Susurros en la Oscuridad

Capítulo 3: La llamada del árbol

La casa y el Panteón de Belén estaban entrelazados, como raíces de un mismo mal. Los espejos mostraban visiones: la Monja Sin Cabeza rezando en una capilla en llamas, los amantes de las Arquerías separados por una multitud furiosa, el Árbol Vampiro bebiendo sangre de una tumba abierta. Cada imagen era un cuchillo en la mente de Idalia, que comenzó a verlas incluso en los cristales rotos y las charcas de lluvia. Nachito dejó de esconderse; ahora se sentaba en las escaleras, susurrando sobre "el que crece", sus pequeños dedos aferrando una vela apagada que nunca encendía. Elena confesó, con el rostro más pálido que la muerte: "Esta casa no es solo un puente. Es una raíz. Y el Árbol Vampiro quiere alimentarse". Su voz tembló al mencionar el roble del patio, cuya sombra parecía alargarse cada noche, cubriendo las ventanas con un velo de oscuridad.

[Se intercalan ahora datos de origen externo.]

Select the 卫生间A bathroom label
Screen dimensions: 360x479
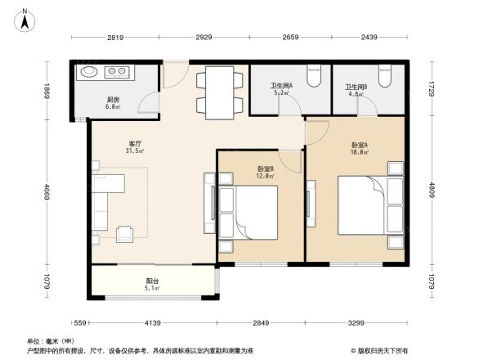pos(283,84)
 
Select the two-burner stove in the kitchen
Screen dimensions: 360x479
pos(119,72)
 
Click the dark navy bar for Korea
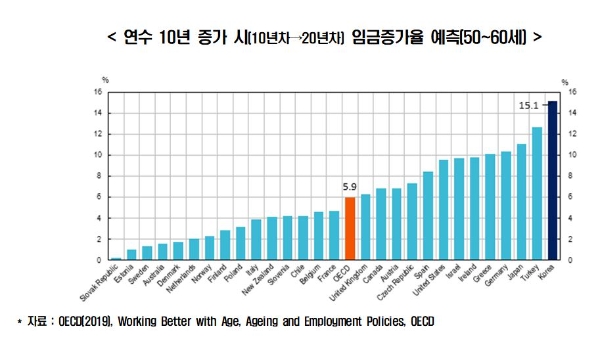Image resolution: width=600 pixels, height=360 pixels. click(552, 181)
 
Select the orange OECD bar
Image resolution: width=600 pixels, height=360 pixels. click(349, 229)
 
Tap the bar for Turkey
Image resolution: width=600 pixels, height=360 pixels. click(537, 193)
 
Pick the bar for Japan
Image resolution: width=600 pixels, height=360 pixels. click(521, 202)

Idalia encontró un diario en el desván, encuadernado en cuero y sellado con cera negra, escrito por su abuela. Hablaba de un pacto forjado cuando el Panteón de Belén era joven: la casa permitía que los espíritus del cementerio coexistieran con los vivos, pero el Árbol Vampiro, una entidad nacida de sangre y traición, exigía un tributo. Cada siglo, despertaba, hambriento de almas para extender sus raíces, que ya se enroscaban bajo la Colonia El Retiro. El sello, trazado con sangre de los fundadores del panteón, se rompía. El diario advertía: "El Árbol no distingue entre vivos y muertos. Solo quiere crecer". Idalia sintió un escalofrío al leer su nombre en la última página, escrito con una tinta que aún parecía fresca.

Mientras las visiones se intensificaban, Idalia notó que los relojes de la casa se detenían a medianoche, como si el tiempo mismo temiera avanzar. Una noche, al abrir una ventana, un viento helado trajo susurros desde el panteón, nombres de desconocidos que resonaban en su pecho como recuerdos ajenos. En el patio, el roble parecía más vivo, sus ramas crujiendo como si intentaran hablar. Ana, con las manos temblorosas, le mostró un rosario que había encontrado bajo las raíces expuestas del árbol, cubierto de tierra húmeda y algo que parecía sangre seca. "Esto no es solo un árbol", murmuró Ana, sus ojos buscando los de Idalia. "Es un altar".

Reunió a todos en la sala principal, donde las sombras se retorcían como enredaderas. Mateo, pálido, aferraba una cruz, sus labios moviéndose en una oración silenciosa. Ana encendía velas que el viento apagaba, sus ojos fijos en la puerta, como si esperara que la Monja Sin Cabeza entrara. Don Ignacio trazó un círculo de sal, sus historias de tesoros silenciadas por el miedo. Don Rafael grabó símbolos en el suelo con su sable espectral, cada corte acompañado por un eco de su última pelea. Elena y la Monja Sin Cabeza cantaron un lamento que hizo crujir las paredes, sus voces mezclándose con el tañido lejano del panteón. Nachito, temblando, sostuvo una linterna que no alumbraba, sus ojos fijos en el roble del patio.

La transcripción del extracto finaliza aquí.